One officer was quoted stating that “he is best left alone.”

This very same officer, many a time, rushed up the stairs with a torch in hand, searching through the darkness for a glimpse at the supposed ghost.

Footsteps passed and re-passed him, as doors slammed closed around him, but no figure could be seen.

This officer had to fight the urge of leaving the haunted barracks in the late hours of the night.

Two policemen could not bear enduring the waiting and listening and had to leave the barracks.

The ‘Herald reported at the time, “the Police Guide does not say how to come to grips with a ghost that is guilty of breaking and entering, and stealing the peace of a police barracks.”

The constables had a little dog who would always give a warning of the ghosts’ arrival.

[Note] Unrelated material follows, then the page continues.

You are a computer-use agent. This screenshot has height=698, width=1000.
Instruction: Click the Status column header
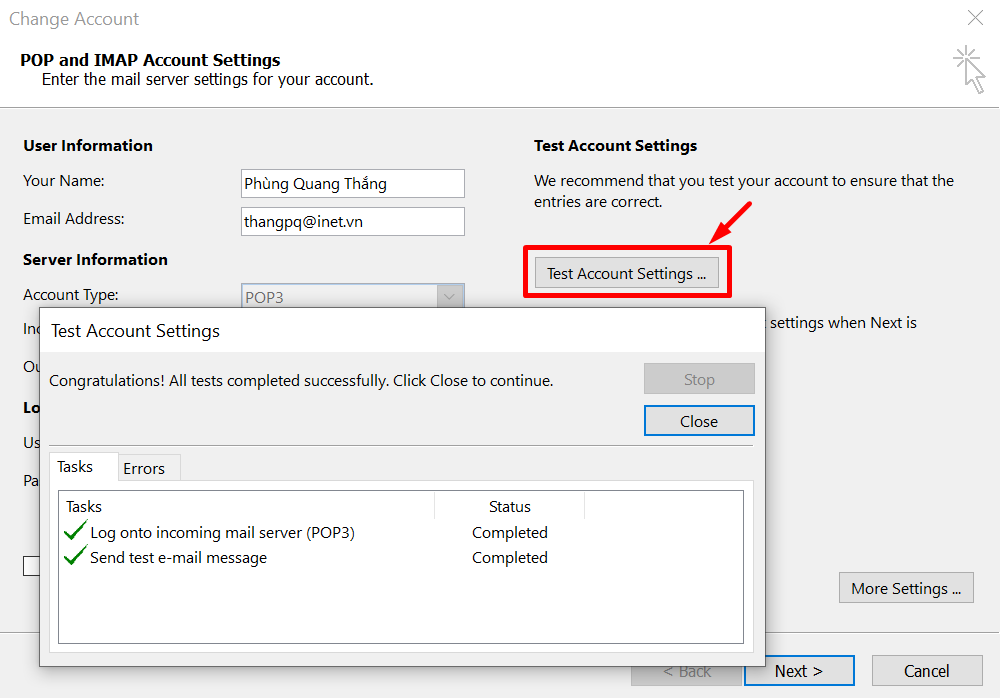point(509,507)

The dog would rush into the barrack orderly room and hide under a table, shivering with fear.

Half a minute later the noises would follow without fail.

Even members of An Garda Siochana and customs officers from both sides of the border had been in the barracks when the noises were heard.

The barracks had previously been used as an Orange Hall before becoming the residence of the local parish priest, during which time the residents also had creepy encounters.

For example, the priest’s nephew, who had been sleeping in a large bedroom, had reported waking one night to find a lowset man with a goatee at the foot of his bed, vanished before his very eyes.